Il est Congolais. Et comptable. A 41 ans Bienvenu Mbutu Mondondo va engager, en France, une action en justice contre Tintin au Congo. Il argue le fait que cette œuvre d’Hergé, mondialement connue, est teintée de racisme et de xénophobie.

 

L’homme n’est pas à son premier coup d'essai, car, il y a deux ans il avait déjà saisi, pour le même mobile, la justice belge. Mais sans succès. Cette affaire est un marronnier pour parler comme les journalistes.

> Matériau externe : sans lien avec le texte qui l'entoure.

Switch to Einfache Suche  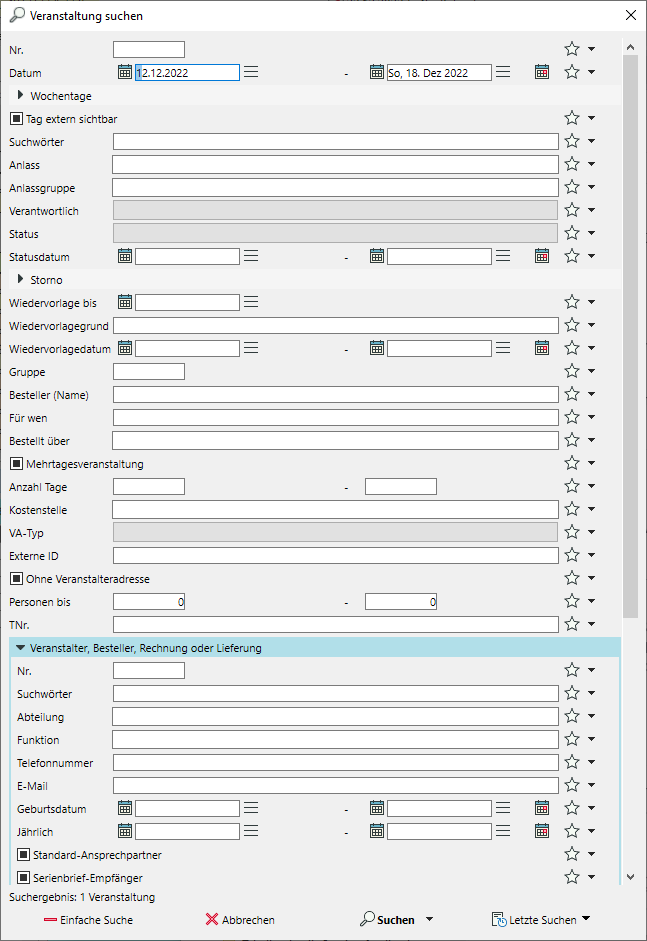88,920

Un marronnier polémique qui avait contraint en 1946 l’auteur à modifier certains passages de sa bande-dessinée jugés colonialistes.

 

Doit-on qualifier le père des tintinophiles de raciste ? Son ouvrage est-il une apologie au racisme ? Et quelles sont les réelles motivations de M. Mondondo ? Avec ces trois questions, entamons un échange avec la raison et le discernement.

 

La parution de Tintin au Congo s’est faite à une époque où la plupart des pays d’Afrique vivaient sous le joug colonialiste, où les stéréotypes indignes pour la personne humaine étaient vivaces. Et donc Hergé n’a voulu qu’être un peintre, un photographe, un conteur de son temps. Il a crayonné ce qu’il voyait, ce qu’il entendait, ce qu’il lisait, ce qu’il sentait. Décrire un fait ne veut pas dire qu'on le cautionne.

 

Ne réduisons pas tout au racisme. Ne cédons pas à la propension victimaire qui, quelquefois, peut nous éloigner de « la vérité qui nous rend libres ».